Revise the data below by replacing each occurrence of "image size" with "image dimensions", leaving every other word unchanged.

• **Supplied material**:
/---
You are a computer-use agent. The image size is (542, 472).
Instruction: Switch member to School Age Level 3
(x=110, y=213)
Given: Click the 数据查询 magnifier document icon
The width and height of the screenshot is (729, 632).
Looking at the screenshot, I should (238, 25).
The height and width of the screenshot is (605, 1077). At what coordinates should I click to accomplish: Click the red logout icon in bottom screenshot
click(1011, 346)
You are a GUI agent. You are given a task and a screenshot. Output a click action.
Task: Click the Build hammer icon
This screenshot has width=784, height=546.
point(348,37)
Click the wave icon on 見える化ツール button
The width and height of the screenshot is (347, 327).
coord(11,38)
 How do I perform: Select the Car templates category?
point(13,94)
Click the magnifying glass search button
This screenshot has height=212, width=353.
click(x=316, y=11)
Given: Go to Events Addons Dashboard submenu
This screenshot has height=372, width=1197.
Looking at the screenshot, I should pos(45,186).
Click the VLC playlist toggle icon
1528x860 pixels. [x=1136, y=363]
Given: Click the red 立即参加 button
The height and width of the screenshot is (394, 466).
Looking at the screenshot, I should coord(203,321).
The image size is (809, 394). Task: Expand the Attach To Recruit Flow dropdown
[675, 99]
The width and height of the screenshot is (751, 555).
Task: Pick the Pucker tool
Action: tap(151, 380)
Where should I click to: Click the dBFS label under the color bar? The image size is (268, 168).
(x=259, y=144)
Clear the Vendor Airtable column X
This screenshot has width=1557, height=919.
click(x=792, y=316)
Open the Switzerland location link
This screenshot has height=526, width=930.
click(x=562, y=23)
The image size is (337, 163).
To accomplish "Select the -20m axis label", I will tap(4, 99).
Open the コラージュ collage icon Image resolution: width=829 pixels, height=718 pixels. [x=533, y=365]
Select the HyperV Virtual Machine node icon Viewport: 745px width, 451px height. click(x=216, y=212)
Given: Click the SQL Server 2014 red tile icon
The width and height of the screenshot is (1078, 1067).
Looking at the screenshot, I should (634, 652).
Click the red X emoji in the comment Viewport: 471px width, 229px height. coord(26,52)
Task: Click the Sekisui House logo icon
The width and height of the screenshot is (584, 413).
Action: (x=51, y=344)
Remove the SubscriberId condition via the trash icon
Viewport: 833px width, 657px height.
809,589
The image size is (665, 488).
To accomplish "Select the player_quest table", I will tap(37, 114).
\---
• **Response**:
You are a computer-use agent. The image dimensions is (542, 472).
Instruction: Switch member to School Age Level 3
(x=110, y=213)
Given: Click the 数据查询 magnifier document icon
The width and height of the screenshot is (729, 632).
Looking at the screenshot, I should (238, 25).
The height and width of the screenshot is (605, 1077). At what coordinates should I click to accomplish: Click the red logout icon in bottom screenshot
click(1011, 346)
You are a GUI agent. You are given a task and a screenshot. Output a click action.
Task: Click the Build hammer icon
This screenshot has width=784, height=546.
point(348,37)
Click the wave icon on 見える化ツール button
The width and height of the screenshot is (347, 327).
coord(11,38)
 How do I perform: Select the Car templates category?
point(13,94)
Click the magnifying glass search button
This screenshot has height=212, width=353.
click(x=316, y=11)
Given: Go to Events Addons Dashboard submenu
This screenshot has height=372, width=1197.
Looking at the screenshot, I should pos(45,186).
Click the VLC playlist toggle icon
1528x860 pixels. [x=1136, y=363]
Given: Click the red 立即参加 button
The height and width of the screenshot is (394, 466).
Looking at the screenshot, I should coord(203,321).
The image dimensions is (809, 394). Task: Expand the Attach To Recruit Flow dropdown
[675, 99]
The width and height of the screenshot is (751, 555).
Task: Pick the Pucker tool
Action: tap(151, 380)
Where should I click to: Click the dBFS label under the color bar? The image dimensions is (268, 168).
(x=259, y=144)
Clear the Vendor Airtable column X
This screenshot has width=1557, height=919.
click(x=792, y=316)
Open the Switzerland location link
This screenshot has height=526, width=930.
click(x=562, y=23)
The image dimensions is (337, 163).
To accomplish "Select the -20m axis label", I will tap(4, 99).
Open the コラージュ collage icon Image resolution: width=829 pixels, height=718 pixels. [x=533, y=365]
Select the HyperV Virtual Machine node icon Viewport: 745px width, 451px height. click(x=216, y=212)
Given: Click the SQL Server 2014 red tile icon
The width and height of the screenshot is (1078, 1067).
Looking at the screenshot, I should (634, 652).
Click the red X emoji in the comment Viewport: 471px width, 229px height. coord(26,52)
Task: Click the Sekisui House logo icon
The width and height of the screenshot is (584, 413).
Action: (x=51, y=344)
Remove the SubscriberId condition via the trash icon
Viewport: 833px width, 657px height.
809,589
The image dimensions is (665, 488).
To accomplish "Select the player_quest table", I will tap(37, 114).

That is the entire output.